La précédente licorne du fondateur a brûlé 170 millions de dollars
Le parcours personnel de Terence Kwok ajoute également une note de risque à ce projet. En 2012, Terence Kwok, alors âgé de 20 ans, a quitté l’Université de Chicago après avoir reçu une facture d’itinérance de 900 dollars lors d’un voyage. Il a fondé Tink Labs, fournissant des smartphones gratuits (marque Handy) dans les chambres d’hôtel pour que les clients les utilisent à l’étranger et évitent les frais d’itinérance élevés.
Ce concept a séduit les marchés financiers un temps. Tink Labs a levé 170 millions de dollars auprès de Foxconn, SoftBank, Innovation Works et du fondateur de Meitu, atteignant une valorisation de 1,5 milliard de dollars et devenant la première licorne de Hong Kong. À son apogée, les appareils Handy étaient déployés dans 82 pays, couvrant 600 000 chambres d’hôtel.
Mais la stratégie d’expansion agressive de Kwok s’est rapidement heurtée à la réalité : la baisse continue des frais d’itinérance mondiale et la réticence des hôtels à payer pour les appareils Handy. L’entreprise a commencé à perdre de l’argent en 2017. Selon le Financial Times, SoftBank a coupé le financement d’un projet clé après avoir découvert que Tink Labs avait potentiellement détourné des fonds de sa coentreprise japonaise vers d’autres marchés déficitaires.
En juillet 2019, plus de 100 employés des bureaux en Europe, au Moyen-Orient et en Afrique n’ont pas reçu leur salaire. Des employés licenciés ont quitté le bureau d’Oxford en étalant du gâteau sur les murs et le sol. Le 1er août, Tink Labs a officiellement fermé, entrant en procédure de liquidation en janvier 2020. Un ancien responsable des ressources humaines a déclaré au FT que Kwok ne se souciait que de « gagner de l’argent », et que les 170 millions de dollars d’investissement s’étaient complètement évaporés.

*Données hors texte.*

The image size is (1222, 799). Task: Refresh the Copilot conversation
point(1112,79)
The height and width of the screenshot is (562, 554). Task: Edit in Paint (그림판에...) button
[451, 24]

Six ans plus tard, Kwok est revenu sur le marché avec Humanity Protocol, obtenant à nouveau une valorisation de licorne auprès de Pantera Capital et Jump Crypto.
Gestion des clés privées : un vieux problème, un nouveau prix à payer
D’après les informations actuelles, cette attaque n’implique pas de vulnérabilité dans un contrat intelligent ou un défaut de sécurité au niveau du protocole. L’attaquant s’est emparé de la clé privée d’un membre de la fondation, relevant d’un échec de sécurité gestionnaire des plus classiques.
Le contexte sécuritaire de l’industrie crypto en 2026 est déjà tendu. Selon les statistiques de CCN, au cours des quatre premiers mois de 2026, les pertes dues aux piratages DeFi ont dépassé 1 milliard de dollars, et la majeure partie des fonds volés n’a pas été récupérée. Le 1er avril, le protocole Drift a subi une attaque de 286 millions de dollars, l’incident le plus important de l’année.
Les attaquants ciblent de plus en plus les validateurs, les nœuds RPC et les systèmes de gouvernance, et pas seulement les vulnérabilités des contrats intelligents. Mais la fuite de clés privées reste l’un des types d’attaques aux conséquences les plus lourdes, car elle contourne tous les mécanismes de sécurité on-chain pour obtenir directement le contrôle des actifs.
Pour un projet déjà entaché par la controverse des 88 % d’utilisateurs robots, dont le jeton a chuté de plus de 90 % par rapport à son plus haut, un détournement de 31 millions de dollars dû à une fuite de clé privée pourrait être le coup de grâce pour la confiance.
Au moment de la rédaction, dans sa déclaration, Kwok a indiqué que l’équipe travaillait avec des experts en sécurité et des partenaires plateformes d’échange, mais n’a mentionné aucun plan d’indemnisation des utilisateurs, ni expliqué pourquoi la clé privée du membre de la fondation n’était pas protégée par des mesures de base comme la multi-signature ou l’isolation matérielle.